(EXERCISE DESCRIPTION)
Starting at the line that contains "The width and", transcribe every remaining line of the data below exactly, and omit all pictures.
Start of Block
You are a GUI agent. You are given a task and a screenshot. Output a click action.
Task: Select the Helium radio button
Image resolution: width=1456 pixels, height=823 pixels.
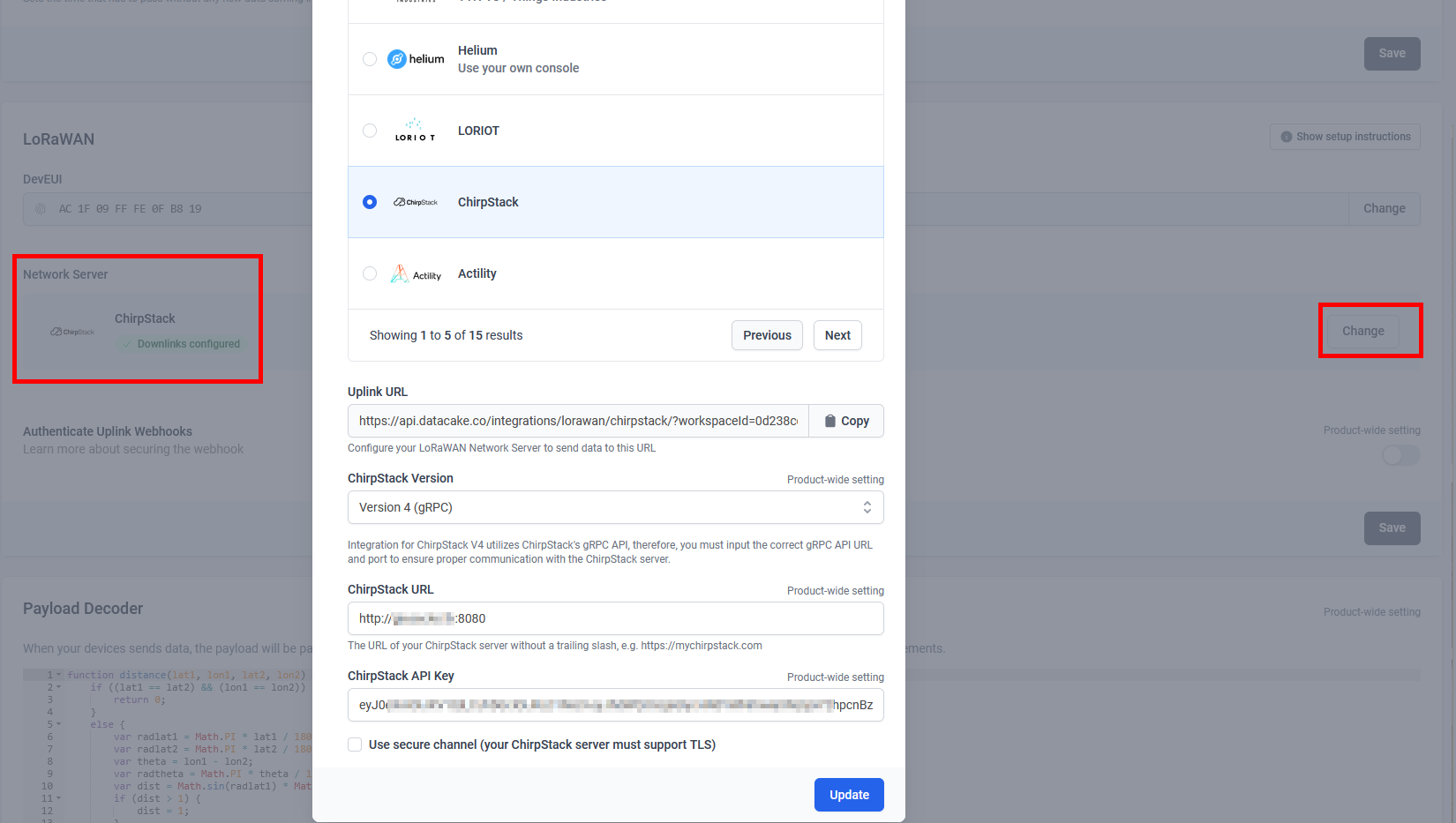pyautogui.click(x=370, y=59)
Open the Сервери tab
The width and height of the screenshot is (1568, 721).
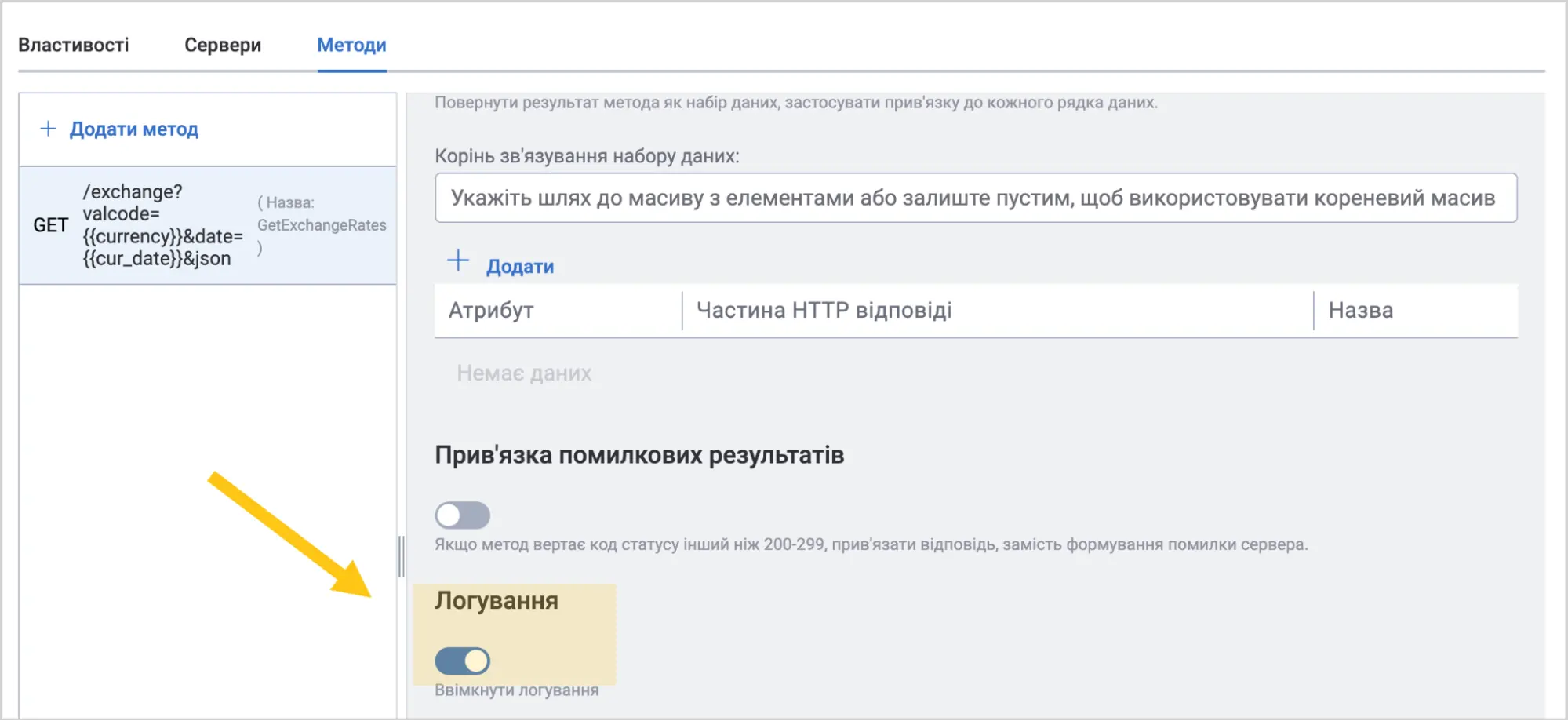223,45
End of Block
(COMPLETED EXERCISE)
The width and height of the screenshot is (1568, 721).
223,45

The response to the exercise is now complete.